The use of hollow conduits made of baked clay in buildings dates as far back as that of bricks; this has been proved by excavations made in Asia Minor.

The Romans frequently used pipes of pottery to distribute water, and pipes of rectangular section to conduct the hot air which heated their baths.

After their time, these products were very little used, and it was not until the 19th century that they acquired real importance with the manufacture of drain pipes, which began in England at the end of the 18th century, and that of round or square hollow pottery, which dates from the beginning of the 19th century. Then came the introduction of glazed stoneware pipes, which are so valuable in the distribution of water. For a long time the pipes were fashioned by hand, by a series of long and difficult operations. The first attempts at machine-manufacture were made in France, about 1858, by Reichenecker, at Ottweiler (Upper Rhine). The use of machinery extended rapidly, and on all sides appeared different types of machine, all based on the principle of the macaroni press.

Omitting drain pipes, which are not directly concerned with architecture, hollow conduits may be divided into -

I. Water distributing pipes.

II. Pipes for chimneys.

I. Water Distributing Pipes

These are made of ordinary clay or stone-clay. The latter are always glazed, and will be considered under the head of composite pottery.


This comprises, as usual, the preparation of the pastes, moulding, drying, and firing.

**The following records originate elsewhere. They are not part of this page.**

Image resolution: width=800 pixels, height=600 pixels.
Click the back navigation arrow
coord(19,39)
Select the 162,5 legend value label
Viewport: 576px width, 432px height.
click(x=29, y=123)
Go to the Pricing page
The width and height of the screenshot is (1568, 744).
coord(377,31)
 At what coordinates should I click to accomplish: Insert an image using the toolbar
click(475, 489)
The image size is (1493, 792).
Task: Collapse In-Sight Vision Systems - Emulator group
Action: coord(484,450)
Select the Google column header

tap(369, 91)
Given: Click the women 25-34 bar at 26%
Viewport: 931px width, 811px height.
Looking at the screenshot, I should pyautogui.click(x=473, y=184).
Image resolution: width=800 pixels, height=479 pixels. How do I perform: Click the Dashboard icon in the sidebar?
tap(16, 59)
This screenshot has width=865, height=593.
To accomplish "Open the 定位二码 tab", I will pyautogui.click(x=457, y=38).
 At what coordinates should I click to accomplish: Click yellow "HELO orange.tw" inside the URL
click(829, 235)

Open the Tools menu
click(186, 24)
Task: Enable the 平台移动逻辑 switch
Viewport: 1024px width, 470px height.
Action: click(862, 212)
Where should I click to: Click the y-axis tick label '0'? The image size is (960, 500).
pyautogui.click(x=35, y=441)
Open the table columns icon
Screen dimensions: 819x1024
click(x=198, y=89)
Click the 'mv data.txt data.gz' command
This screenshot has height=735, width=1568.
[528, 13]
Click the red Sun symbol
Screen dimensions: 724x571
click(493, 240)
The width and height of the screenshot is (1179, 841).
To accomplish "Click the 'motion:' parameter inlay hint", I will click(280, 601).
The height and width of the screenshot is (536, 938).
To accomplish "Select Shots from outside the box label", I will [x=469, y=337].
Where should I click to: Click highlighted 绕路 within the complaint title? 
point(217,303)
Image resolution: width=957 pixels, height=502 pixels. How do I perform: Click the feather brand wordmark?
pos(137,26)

The choice of clay depends upon the quality of the pipes to be manufactured; for ordinary pipes, such as drain pipes, the clays which are used for hollow bricks will be sufficiently good.

But if a better quality is required, a certain quantity of rich clay must be mixed with the poor clays.

Whatever the composition of the mixture may be, it undergoes preparation by rollers and pug-mills, which convert it into a homogeneous paste free from all impurity and ready for moulding.


This is done by machines, as in the case of hollow bricks; the clay, which has been suitably prepared, is pressed into a closed space furnished with a die having an annular orifice of the diameter required for the pipe. One or several pipes may be produced at once, according to the magnitude of this diameter. If it is not very great, the pipes are received upon horizontal cutting-tables similar to those used for bricks. Drainage pipes are so treated; but for pipes of large diameter, these cutting-tables must be modified, or, better still, machines expressing vertically may be used.